▶ **PAGE TEXT**
◇ ◇ ◇ ◇ ◇

The pan Arab television station broadcast the tape in which the speaker, who sounded like the al-Qaeda head, addressed his message to the French people.

“President Nicolas Sarkozy's refusal to remove his forces from Afghanistan is nothing but a green light for killing the French hostages,” he said. “But we will not do that at the time that he determines to try and finish off with the repercussions of his position, which will cost him and you dearly within France and outside of it.”

This is the second tape that al-Qaeda's leader, believed to be hiding in the mountainous border areas of Afghanistan and Pakistan, has apparently released blasting French policy and linking the French presence in Afghanistan to the kidnapping of its nationals in Niger.

“Our message to you (the French people) is the same today as it was yesterday: the release of your hostages from the hands of our brothers depends on you removing your soldiers from our lands,” he said. “Your president's refusal to leave Afghanistan is the result of his subordination to America.”

Seven foreigners, including five French employees of Areva and Vinci , were kidnapped in Niger in September. Al Qaeda in the Islamic Maghreb (AQIM), the north African wing of the militant group, claimed responsibility.

AQIM also claimed responsibility last week for two Frenchmen found dead after a failed rescue attempt in Niger in early January, but did not say how the men died.

FRANCE “COMMITTED” TO AFGHANISTAN

In Paris, foreign ministry spokesperson Bernard Valero said the Bin Laden tape had not yet been authenticated, but he expressed “France's commitment to the international force in Afghanistan”.

◇ ◇ ◇ ◇ ◇

▶ **EXERCISE DATA**
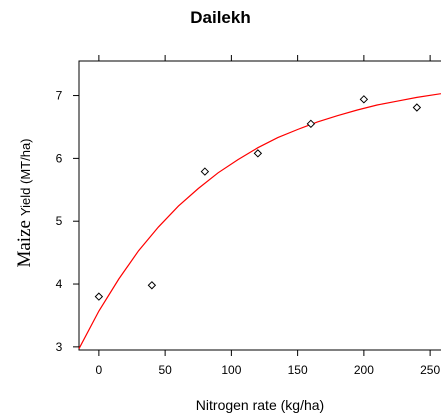 Image resolution: width=441 pixels, height=417 pixels. What do you see at coordinates (26, 178) in the screenshot?
I see `y-axis-label-units: Yield (MT/ha)` at bounding box center [26, 178].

◇ ◇ ◇ ◇ ◇

▶ **DIRECTIONS**
• a. From the article on the Bin Laden tape above, retype the part that opens with the words containing "AQIM also claimed" and closes with "the men died.".
• b. In the article on the Bin Laden tape, recast the paragraph beginning "Seven foreigners, including five French employees" as a short bulleted list that keeps its main facts.
• c. Carry on the article on the Bin Laden tape, starting right after its last sentence.

▶ **TASK-BY-TASK RESULTS**
• a.
AQIM also claimed responsibility last week for two Frenchmen found dead after a failed rescue attempt in Niger in early January, but did not say how the men died.

• b.
- Seven foreigners were kidnapped in Niger in September.
- Five of them were French employees of Areva and Vinci.
- Al Qaeda in the Islamic Maghreb (AQIM), the north African wing of the militant group, claimed responsibility.

• c.
The Sept. 16 kidnapping was an escalation in the hostilities between the militant group and France. AQIM killed 78-year-old Frenchman Michel Germaneu last July after French commandos took part in a failed raid to free him.

France has eight hostages held across the world, five held by AQIM in Niger, two in Afghanistan held by the Taliban, and one in Somalia.

Unlike Britain and Spain, France has never been attacked by al-Qaeda at home, despite being a Nato member that took part in the invasion of Afghanistan and still having troops there.

But analysts say that al-Qaeda, and in particular AQIM may now pose a growing threat to targets in France, not just French interests in Africa's Sahel.

Analysts suspect al-Qaeda senior leaders such as bin Laden would like AQIM to up the stakes in this way, calculating that an attack on French soil will have far greater political impact on the West than killing French citizens in remote areas of impoverished African countries.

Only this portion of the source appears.